BEGIN

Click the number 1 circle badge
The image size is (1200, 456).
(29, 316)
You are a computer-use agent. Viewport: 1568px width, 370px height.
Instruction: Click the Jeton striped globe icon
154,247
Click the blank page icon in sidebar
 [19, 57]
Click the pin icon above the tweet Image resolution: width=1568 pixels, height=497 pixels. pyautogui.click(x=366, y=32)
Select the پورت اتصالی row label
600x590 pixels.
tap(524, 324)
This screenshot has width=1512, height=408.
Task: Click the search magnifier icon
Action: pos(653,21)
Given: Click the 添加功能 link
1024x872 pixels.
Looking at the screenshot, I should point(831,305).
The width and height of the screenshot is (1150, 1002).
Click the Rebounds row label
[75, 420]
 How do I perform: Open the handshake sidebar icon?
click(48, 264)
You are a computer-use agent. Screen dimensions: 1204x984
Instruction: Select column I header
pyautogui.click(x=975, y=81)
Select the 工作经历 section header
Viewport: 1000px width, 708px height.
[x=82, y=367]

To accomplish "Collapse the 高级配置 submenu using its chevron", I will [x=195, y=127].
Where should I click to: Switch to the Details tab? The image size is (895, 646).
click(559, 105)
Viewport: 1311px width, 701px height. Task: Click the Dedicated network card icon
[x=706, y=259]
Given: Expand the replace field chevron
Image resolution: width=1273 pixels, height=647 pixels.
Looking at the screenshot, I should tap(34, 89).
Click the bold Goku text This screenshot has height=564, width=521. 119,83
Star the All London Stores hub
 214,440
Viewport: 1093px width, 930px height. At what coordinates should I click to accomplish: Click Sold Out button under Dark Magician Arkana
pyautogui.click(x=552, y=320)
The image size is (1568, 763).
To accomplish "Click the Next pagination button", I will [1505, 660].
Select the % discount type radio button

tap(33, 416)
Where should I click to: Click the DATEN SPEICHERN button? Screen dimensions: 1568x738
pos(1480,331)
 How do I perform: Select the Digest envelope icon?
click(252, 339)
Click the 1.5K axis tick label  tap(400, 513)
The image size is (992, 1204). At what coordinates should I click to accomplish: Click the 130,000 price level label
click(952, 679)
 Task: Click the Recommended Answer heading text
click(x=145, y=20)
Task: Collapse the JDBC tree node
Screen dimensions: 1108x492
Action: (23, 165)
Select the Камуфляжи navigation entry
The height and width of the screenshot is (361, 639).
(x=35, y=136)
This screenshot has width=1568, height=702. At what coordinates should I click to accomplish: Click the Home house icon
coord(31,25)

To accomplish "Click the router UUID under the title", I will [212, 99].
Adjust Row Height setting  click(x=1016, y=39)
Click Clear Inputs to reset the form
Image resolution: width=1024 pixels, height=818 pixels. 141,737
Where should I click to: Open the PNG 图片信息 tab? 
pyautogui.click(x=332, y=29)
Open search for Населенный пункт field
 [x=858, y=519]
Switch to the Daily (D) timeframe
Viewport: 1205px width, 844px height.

END

**Task details**
Go through the material and copy out every line with "chevron" in it.

**Your response**
To accomplish "Collapse the 高级配置 submenu using its chevron", I will [x=195, y=127].
Given: Expand the replace field chevron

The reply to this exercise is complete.